6

It is easy to find simple distance measures for equal-dimension vectors, such as Euclidean Distance or Correlation. What about unequal-dimension vectors, such as, for instance, $(a,b,c)$ and $(d,e)$? Are there any known approaches in math for that?

For example, one approach would be to consider smaller-dimension vectors to be projected: $(a,b,c)$ and $(d,e,0)$. But then I assumed to which plane and potentially I miss $(d,0,e)$. So there is ambiguity.

Are there any other practically used, especially non-ambiguous measures?

Of course generalization to unequal-dimension, even ragged, data arrays is interesting, so please elaborate if you can.

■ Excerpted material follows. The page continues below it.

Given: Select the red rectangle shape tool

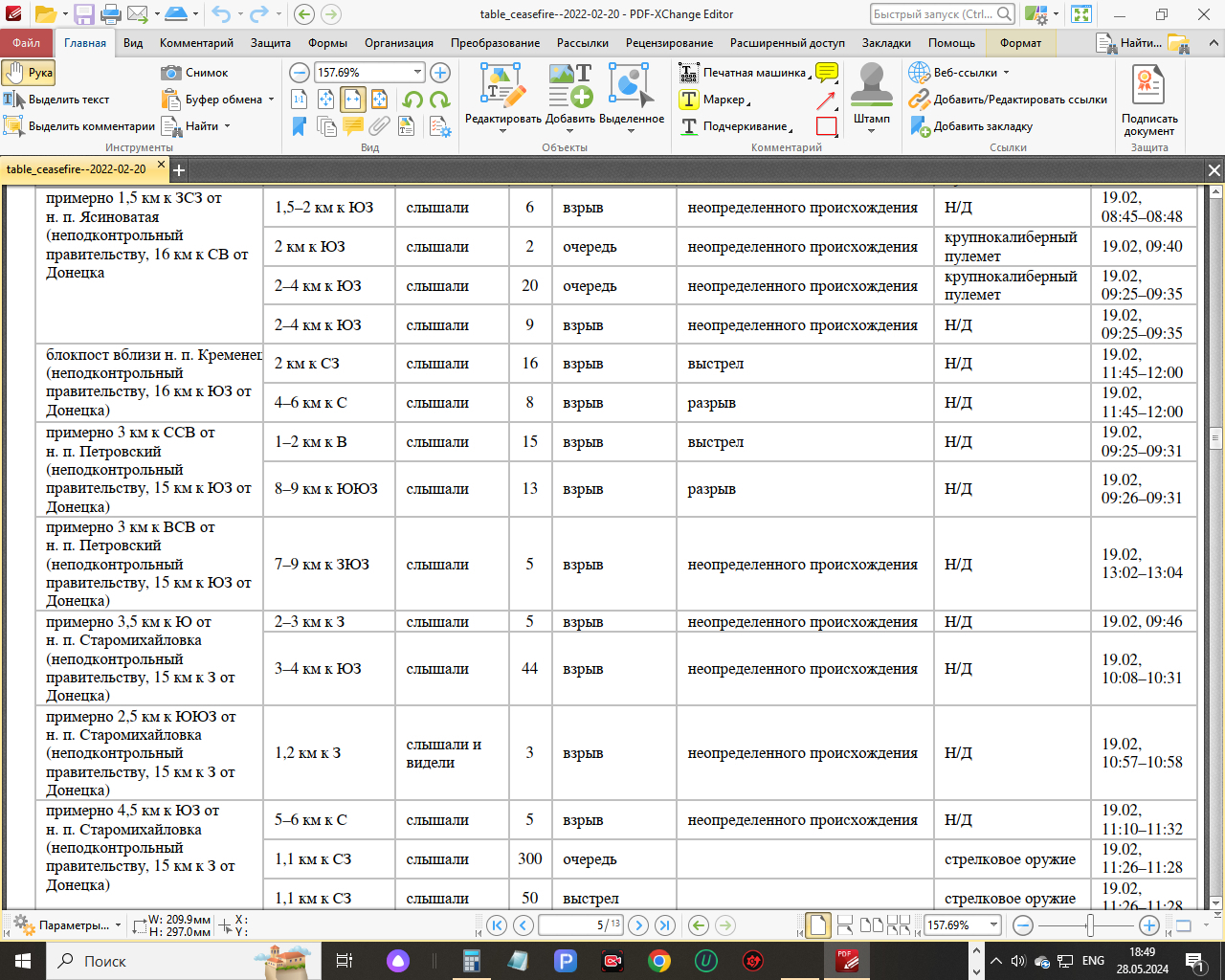Looking at the screenshot, I should tap(827, 126).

But some simple computation with $(a,b,c)$ and ($d,e)$ would be very instructive.

iLie
  • 69
  • What is wrong with $||\vec a-\vec b||$? (The lengths of these vectors are diffenet....) – zoli Oct 22 '15 at 12:12
  • Thanks @zoli but how do you compute that say for (a,b,c) and (d,e) ? – iLie Oct 22 '15 at 12:14
  • 2
    Oh! Then the dimension of these vectors is different. – zoli Oct 22 '15 at 12:15
  • @zoli thanks, corrected. – iLie Oct 22 '15 at 12:18
  • I think you really want to give more information about the application. As stated the question makes little mathematical sense. You could compare it to asking how to find the difference in size between a square and line. There is a couple trivial methods but whether any of them make sense depends a huge amount on what you are really trying to do. – DRF Oct 22 '15 at 12:21
  • @DRF I am interested in any known method. For example for "a square and line" I would use orthogonal from the line to the square's geometric center or center of mass or anything else - all of them. I just need a few ideas that were already practiced in math. – iLie Oct 22 '15 at 12:26
  • ILie: The way you interpreted the example with the line and the square masks the real problem since in your head you immediately embedded the 1D line in 2D space which means that in the end you just need to compare two 2D objects. What you really are asking for are appropiate projections/embeddings I guess. (Plus, DRF meant to compare the "size" of a line and a square and was not explicitly talking about a distance. It's just meant to emphasize how hard it is to find relations between non-(/hardly-)related objects.) – Piwi Oct 22 '15 at 14:16

2 Answers2

2

I will just point out the obvious mathematical approach which is probably not really useful though. Assuming your vectors are in $\mathbb{R}^n$ and $\mathbb{R}^m$ for $m<n$ you can always take some injection from $\mathbb{R}^n$ to $\mathbb{R}^m$. The obvious one just pads by $0$'s.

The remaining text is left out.